Think of Bret Easton Ellis’ American Psycho. There is very little ‘story’ in this book, and the descriptions (and the language used) are as important as anything that ‘happens’, maybe more so. To some people it’s horrific, but to others it’s a comedy. Ellis seems to have something to say, but he doesn’t make this obvious, and again it is a book that repays repeated readings.
And I realise, as I’m writing this, that there will be people who look at that list of books and see only ones they don’t like. They will find Zen boring, and won’t see the point of American Psycho.
That’s fine. I don’t think these books were written for everyone. The authors had a particular story to tell, and a particular way they needed to write. I think they were simply writing what they wanted (or needed) to write, regardless of audience.
So, of course, these books struggle to find a place. Of course they won’t appeal to many, at least not initially. The fact that all these books are well-known is down to how well they are written (although savvy marketing no doubt played a part, and I’m sure the subject matter of American Psycho helped it achieve a certain notoriety).

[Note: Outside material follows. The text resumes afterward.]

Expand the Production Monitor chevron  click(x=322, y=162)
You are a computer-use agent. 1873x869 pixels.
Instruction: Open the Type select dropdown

They are different. They don’t give the reader exactly what might be expected. They don’t fit neatly into a particular box.
And that is why, for some of us, these books are so successful, and have become firm favourites. The very fact that they don’t fit is a part of their appeal. Because, for all this talk of writing to market and of giving the reader what he or she wants and expects, there are many of us who want the unexpected. There are many of us who don’t want a repeat of what we’ve read before. There are many of us who simply want a good read, regardless of genre or tropes or any other standards.
Many books can be entertaining. They can thrill us and excite us, or make us hold our breaths as the characters come up against all manner of difficulties. They can draw us in with their language. But the books that stick are the ones that go beyond. The books that last are the ones that are written because they have to be.
The books that follow all the rules can be entertaining, and can be wonderful reads. But the ones that stick are the ones that go beyond expectations.